Ponchatoula quarterback T.J. Finley throws a pass during the Green Wave's 2018 spring game against Belle Chasse.

PONCHATOULA — Being the quarterback who holds the team’s destiny in his hands is the dream of most boys born in Louisiana. Reality can be quite different, unless you are TJ Finley.

“I've played basketball since I was four years old,” Finley said. “Football was always my first love because I just loved having the ball in my hands, making all the decisions and making sure I'm make everybody around me better.”

No one can question Finley’s instincts or dreams. The Ponchatoula quarterback enters his junior season as a 2020 LSU commitment. At 6-foot-6, 235 pounds, Finley has better than the prototype size for a prostyle quarterback. He is the 14th-rated prospect by rivals.com and No. 16 by 247/Sports in Louisiana for 2020. Finley also is an honor student who plans to graduate in December 2019 so he can enroll early at LSU.

Before he can live that dream, Finley must first prove himself and help the Green Wave improve. Last season was Finley’s first as PHS’ starting quarterback after transferring from Hammond’s St. Thomas Aquinas. It also was a first for veteran coach Hank Tierney, who changed his option offense mindset to a passing offense at mid-season. Ponchatoula finished 2-8.

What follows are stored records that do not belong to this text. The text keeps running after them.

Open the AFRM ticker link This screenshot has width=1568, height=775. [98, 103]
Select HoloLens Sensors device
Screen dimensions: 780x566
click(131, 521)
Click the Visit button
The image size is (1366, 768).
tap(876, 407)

Tierney has 273 career wins and won state titles at Shaw with an option attack. Despite the 2017 record, Tierney has no plans to go retro. He says Finley is that good. So good that when the Green Wave called seven straight pass plays, he completed seven to seal a new spread offense deal.

“I've been running the option since 1985, and really a true triple option like Georgia Tech and Navy runs,” Tierney said with a laugh. “We've probably had five or six quarterbacks who were special athletes and went to college or the NFL and played different positions.

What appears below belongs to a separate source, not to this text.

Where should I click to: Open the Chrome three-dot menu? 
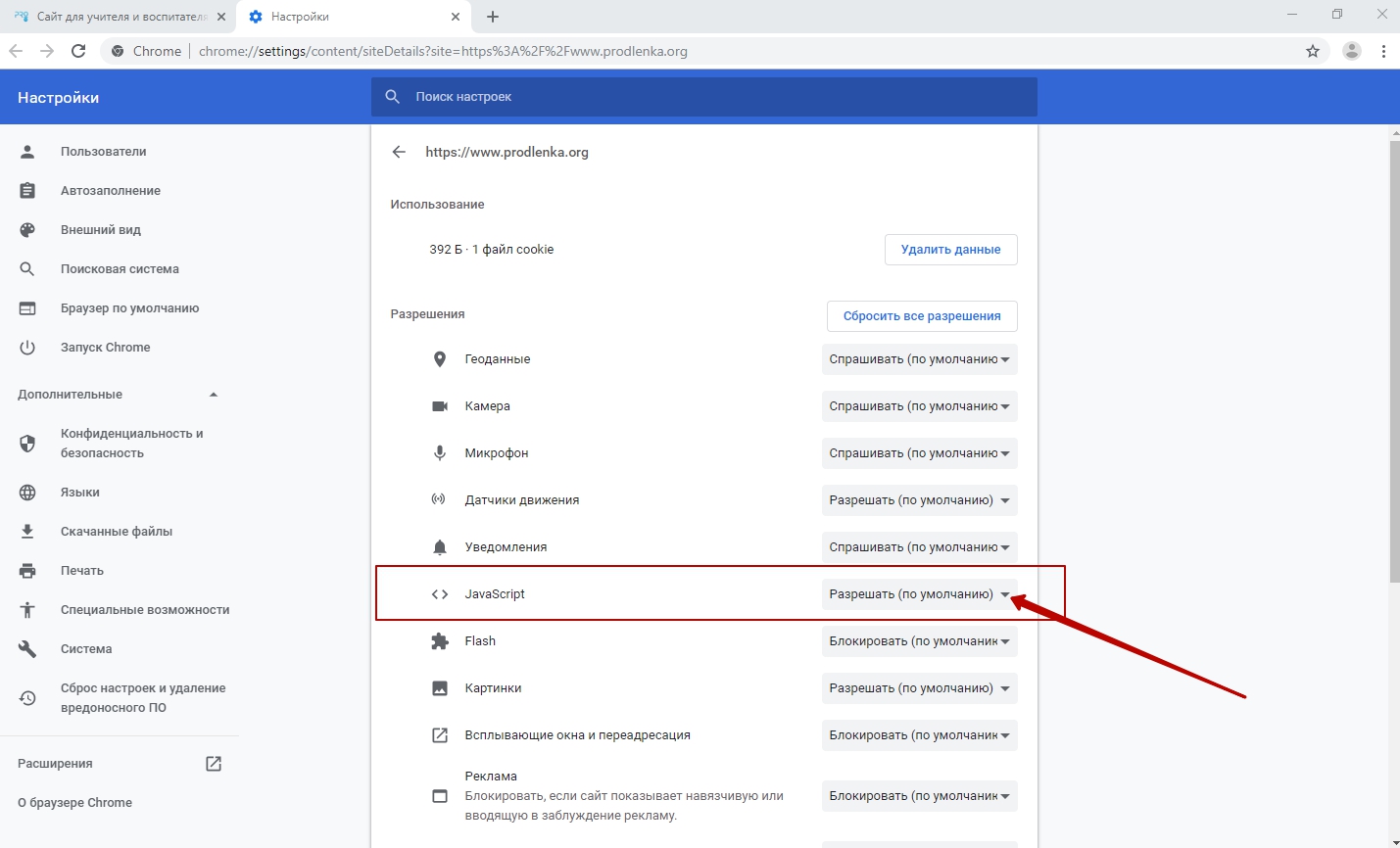click(1383, 51)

“When T.J. came along, we tried to do what we did. But his skill set was so good we said, ‘This is crazy, we have to change. We have to do what he can do.’ For an option, old-school guy like me, it was a difficult transition.”

Finley is not the only Green Wave player who should benefit. Tierney said the spread will provide more opportunities for running back Tyjae Spears, a 2019 Tulane commitment and a corps of fleet receivers.

Few things about last season were easy. However, Finley did finish with 115 completions in 203 attempts for 1,924 yards, 14 touchdowns and six interceptions. Tierney had a short list of things for Finley to work on for 2018. Even though PHS will not be running an option offense, Tierney challenged Finley to improve his foot speed and mobility.

“He was coming to us from a wing-T offense, so he wasn't asked to move around the pocket. He has to do footwork things so he can he evade the rush and throw the ball,” Tierney said. “We've been working with him on just running some drills. He's 235 pounds so when he runs, he's hard to bring down.”

Tierney’s commentary is all into the spread attack. Now it will be up to Finley to continue setting the tone.

“Our goal for this year is to go 10-0 and make it to the playoffs. If something happens and we don't go 10-0, at least get to 8-2 and secure our place in the playoffs,” Finley said. “A lot of teams we're playing were older than us last year. We were a very young team with a lot a lot of sophomores and juniors, so I'm looking forward to this season.”

Finley looks forward to games against Lake Charles power Barbe and Tangipahoa rival Hammond. Both beat the Green Wave handily in 2017.

If Ponchatoula has the success, Tierney and Finley said is possible, other colleges are likely to ramp up their efforts. He has offers from many, including the likes of Alabama, Auburn and Georgia in the Southeastern Conference alone. Finley has no plans to alter his commitment. Just like so many other boys, he talks about dreaming about playing at LSU, and being a “mama’s boy,” who wants to be close to home.

The boy that Finley was and the teen he is now have one thing in common — he still wants the ball.

“I was always really quiet as a young kid,” Finley said. “I've grown so much from two years ago. Most of it is mental, making better decisions than I did last year. I'm speaking more than I did last year to my teammates, making sure they keep me accountable and making sure I keep them accountable, stuff like that.”